PROBLEM DETAILS:
Find each line below that contains the word "This" and copy those lines.
#### PROVIDED ENTRIES
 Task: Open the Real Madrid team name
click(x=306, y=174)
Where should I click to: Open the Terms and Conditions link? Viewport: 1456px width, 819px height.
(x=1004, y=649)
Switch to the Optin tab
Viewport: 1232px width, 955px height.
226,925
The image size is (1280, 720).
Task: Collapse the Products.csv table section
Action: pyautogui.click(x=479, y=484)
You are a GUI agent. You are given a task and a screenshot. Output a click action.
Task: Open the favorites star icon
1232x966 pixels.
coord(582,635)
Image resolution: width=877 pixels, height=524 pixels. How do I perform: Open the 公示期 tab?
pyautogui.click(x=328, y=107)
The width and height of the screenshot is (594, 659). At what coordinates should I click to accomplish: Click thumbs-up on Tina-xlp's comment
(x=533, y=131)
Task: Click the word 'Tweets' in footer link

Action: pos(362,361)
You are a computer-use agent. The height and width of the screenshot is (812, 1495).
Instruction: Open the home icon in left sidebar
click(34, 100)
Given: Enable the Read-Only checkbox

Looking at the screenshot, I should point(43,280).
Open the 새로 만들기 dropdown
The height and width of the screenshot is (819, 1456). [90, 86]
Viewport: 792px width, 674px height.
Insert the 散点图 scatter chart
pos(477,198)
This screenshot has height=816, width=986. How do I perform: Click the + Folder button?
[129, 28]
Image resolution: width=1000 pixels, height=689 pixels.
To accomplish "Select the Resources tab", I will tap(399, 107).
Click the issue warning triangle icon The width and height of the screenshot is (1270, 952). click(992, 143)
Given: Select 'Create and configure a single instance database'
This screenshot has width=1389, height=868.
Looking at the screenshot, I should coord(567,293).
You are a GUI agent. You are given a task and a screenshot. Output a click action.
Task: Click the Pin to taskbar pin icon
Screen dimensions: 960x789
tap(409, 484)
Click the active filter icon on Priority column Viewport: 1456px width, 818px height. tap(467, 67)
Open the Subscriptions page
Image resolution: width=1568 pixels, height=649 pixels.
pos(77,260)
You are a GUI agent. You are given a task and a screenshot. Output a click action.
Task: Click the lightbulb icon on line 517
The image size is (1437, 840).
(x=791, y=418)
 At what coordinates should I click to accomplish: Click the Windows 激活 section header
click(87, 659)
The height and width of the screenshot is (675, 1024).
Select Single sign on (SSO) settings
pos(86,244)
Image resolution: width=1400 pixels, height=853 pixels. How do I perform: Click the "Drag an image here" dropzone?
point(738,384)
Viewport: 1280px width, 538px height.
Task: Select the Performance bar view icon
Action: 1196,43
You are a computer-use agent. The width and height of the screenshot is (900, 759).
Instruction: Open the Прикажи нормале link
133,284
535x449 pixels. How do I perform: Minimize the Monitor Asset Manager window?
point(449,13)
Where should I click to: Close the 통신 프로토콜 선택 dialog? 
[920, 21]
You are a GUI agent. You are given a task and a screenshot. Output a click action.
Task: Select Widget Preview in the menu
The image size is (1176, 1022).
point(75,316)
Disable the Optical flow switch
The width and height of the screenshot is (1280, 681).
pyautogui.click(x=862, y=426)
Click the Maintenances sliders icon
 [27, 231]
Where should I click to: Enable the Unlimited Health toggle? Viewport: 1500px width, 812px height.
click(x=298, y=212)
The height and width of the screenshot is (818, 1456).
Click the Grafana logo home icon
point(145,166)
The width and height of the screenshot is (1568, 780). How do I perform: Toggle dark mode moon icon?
########
SOLVED EXERCISE:
This screenshot has height=816, width=986. How do I perform: Click the + Folder button?
This screenshot has width=1389, height=868.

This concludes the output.